• **Task instructions**: List every estimated annualized return figure in the article on Ginnie Mae buyouts, with the group and time period each one applies to.

• **Supplied passage**:
-- -- --
By the Numbers
Picking pools to avoid Ginnie Mae buyouts
Brian Landy, CFA | September 11, 2020
This document is intended for institutional investors and is not subject to all of the independence and disclosure standards applicable to debt research reports prepared for retail investors.
The prospect of fast prepayments from buyouts of delinquent loans is complicating decisions to invest in Ginnie Mae MBS, and the spread between Ginnie Mae and conventional MBS has collapsed. Some large banks have aggressively bought out loans, driving up prepayment speeds in June and July. Most other servicers have large delinquent pipelines that investors fear could be bought out at any time. This complicates the investment decision because some servicers have more than 10% of their loans eligible for buyout. One way to avoid this risk is to focus on servicers with low current delinquency rates, low buyouts or both. That puts an investor in pools with less risk than the market has priced.
Ginnie Mae servicers are permitted to buyout loans at par as soon as they become 90 days delinquent. Before July, Ginnie Mae allowed loans that cured to be re-pooled immediately. Servicers anticipated the opportunity of buying out loans at par and re-pooling at a significant premium. Prior estimates, discussed in this article, suggest that banks could have earned 339% annualized return on buyouts, and non-banks earned 296% returns.
To protect investors from fast prepayments Ginnie Mae instituted pooling restrictions in July that sharply reduced the economics of re-pooling these loans. The new rules required servicers to hold loans on balance sheets for at least six months before re-pooling and prohibited delivering these loans into TBA-eligible pools. These changes lowered annualized returns to an estimated 61% for banks and 18% for non-banks.
Banks continued to buyout delinquent loans in July and August (Exhibit 1). However, the high buyout banks like Wells Fargo and Chase have very few delinquent loans left to buyout so the overall effect on prepayment speeds is shrinking. But a few other banks, and almost every large non-bank servicer, has a very large portion of their loans eligible for buyout.
Exhibit 1: Non-bank delinquencies are building
Although non-bank buyouts have been low, there is no guarantee this will remain the same. One possibility is a bank could acquire MSR from a non-bank and finance the buyout themselves, sharing in the profits. Also, the FHA just announced that some borrowers can be refinanced as soon as forbearance ends. Servicers will be in contact with borrowers when they call for forbearance extensions or exit forbearance, and servicers might find it worthwhile to offer a payment deferral to cure the delinquency and then a refinance. The refinance would benefit the borrower with a lower payment and the servicer can still make good money on the refinance.
-- -- --
• **Information supplied**:

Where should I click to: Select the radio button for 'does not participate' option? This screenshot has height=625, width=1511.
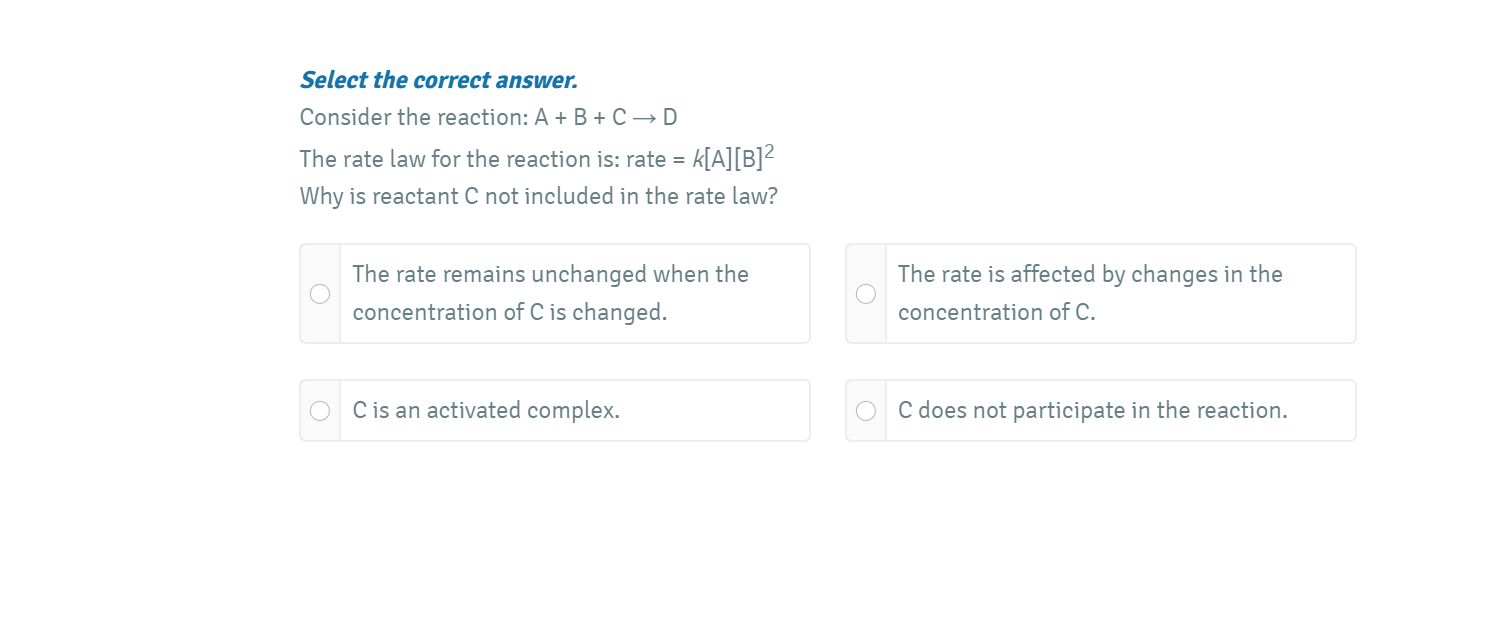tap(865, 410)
-- -- --
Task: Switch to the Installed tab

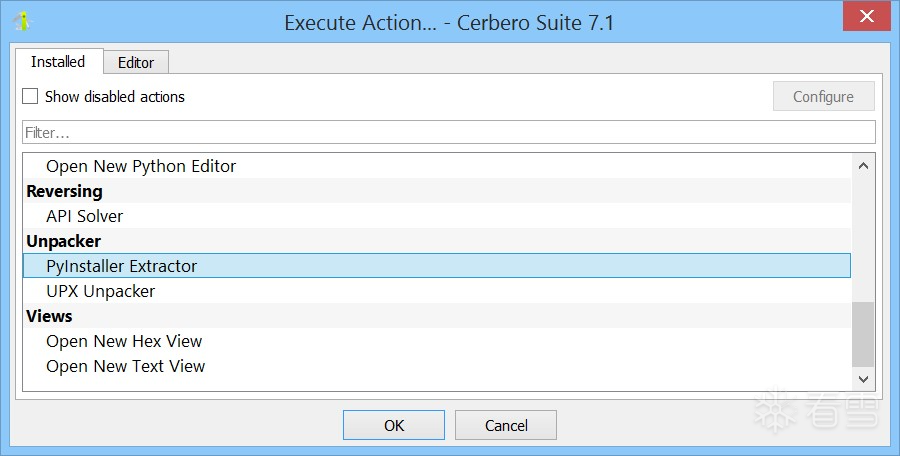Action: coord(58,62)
-- -- --
• **Exercise response**:
- 339%: banks, on buyouts before Ginnie Mae's July pooling restrictions
- 296%: non-banks, before the July restrictions
- 61%: banks, after the July restrictions
- 18%: non-banks, after the July restrictions